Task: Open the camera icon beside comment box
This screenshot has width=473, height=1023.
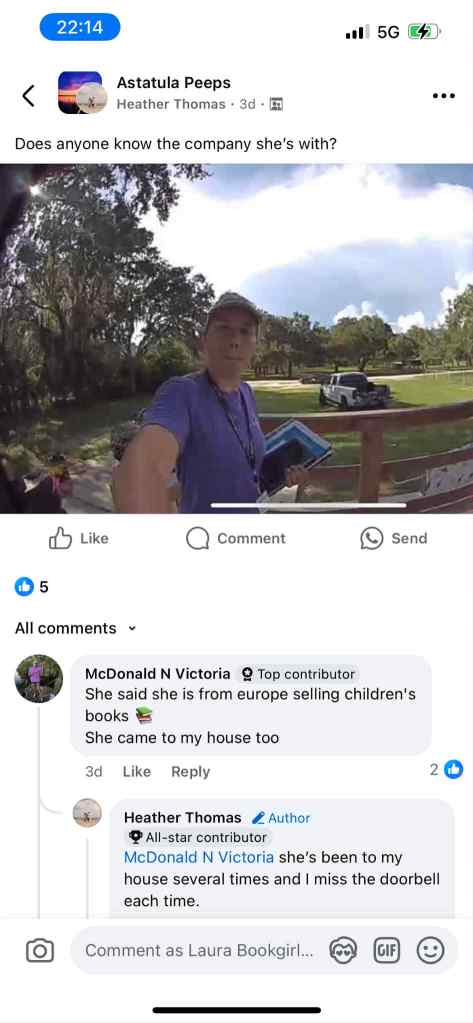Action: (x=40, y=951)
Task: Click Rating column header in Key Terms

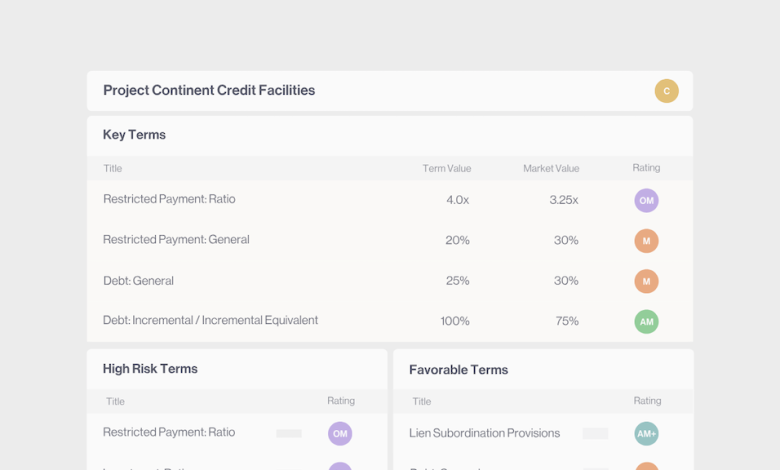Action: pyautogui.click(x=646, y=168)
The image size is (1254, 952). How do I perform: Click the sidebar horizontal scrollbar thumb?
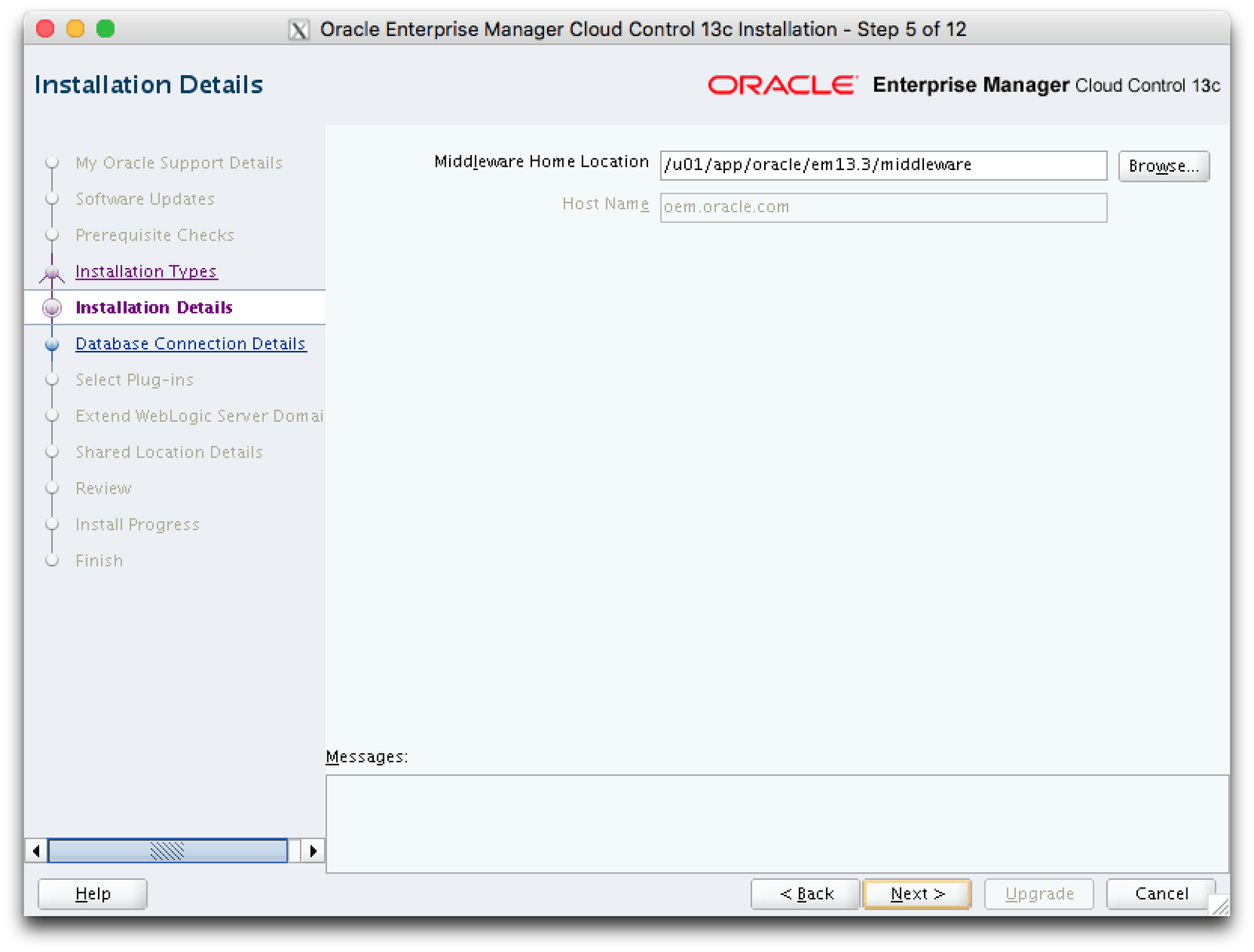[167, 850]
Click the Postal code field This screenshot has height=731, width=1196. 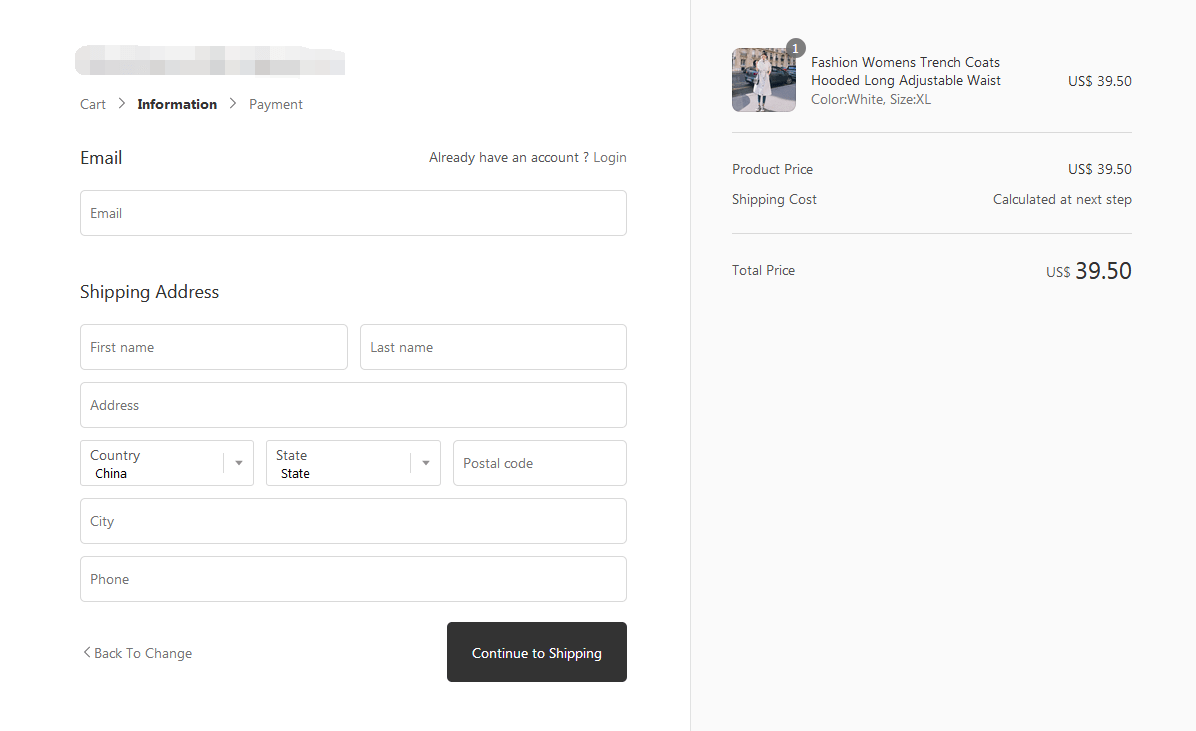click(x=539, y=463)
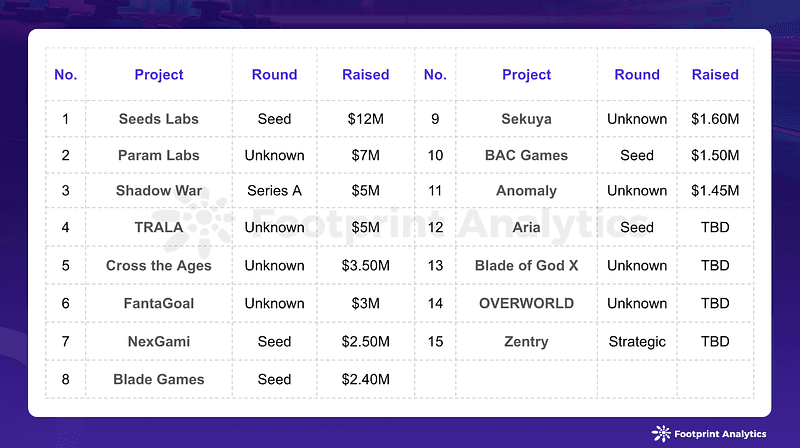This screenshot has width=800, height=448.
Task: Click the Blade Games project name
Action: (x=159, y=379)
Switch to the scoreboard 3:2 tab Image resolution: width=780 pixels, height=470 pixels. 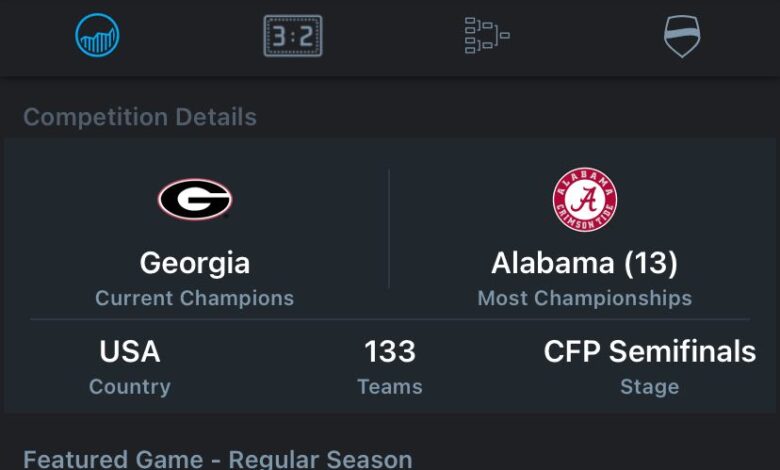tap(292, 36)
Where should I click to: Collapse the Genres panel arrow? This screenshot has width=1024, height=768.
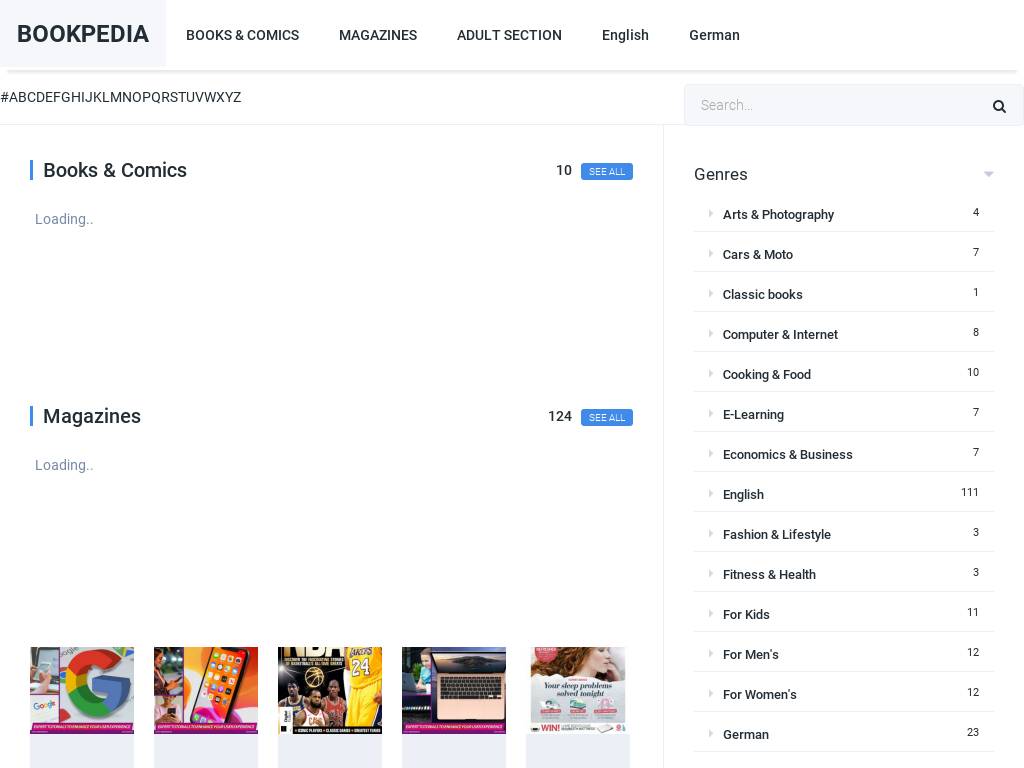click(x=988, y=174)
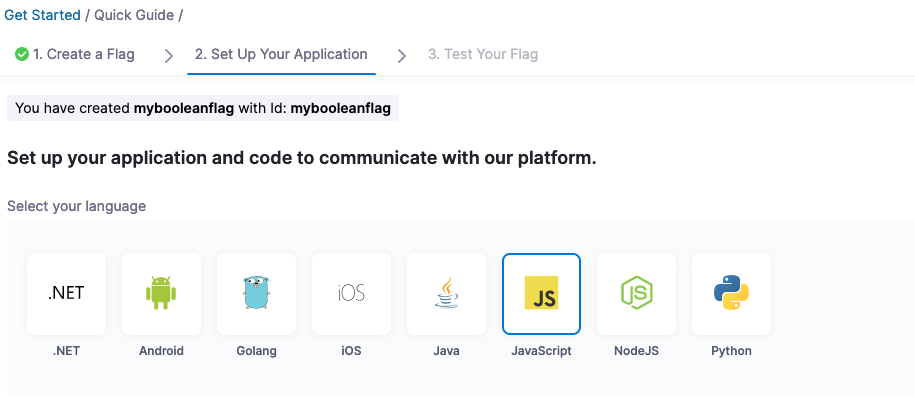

> [TASK OBJECTIVE]
Pictures are not part of the copy. Output only the lines from the one with "Where should I" through the final line of the records, exactly as given.

> [EXERCISE SOLUTION]
Where should I click to: Collapse the Genres panel arrow? This screenshot has width=1024, height=768.
click(x=988, y=174)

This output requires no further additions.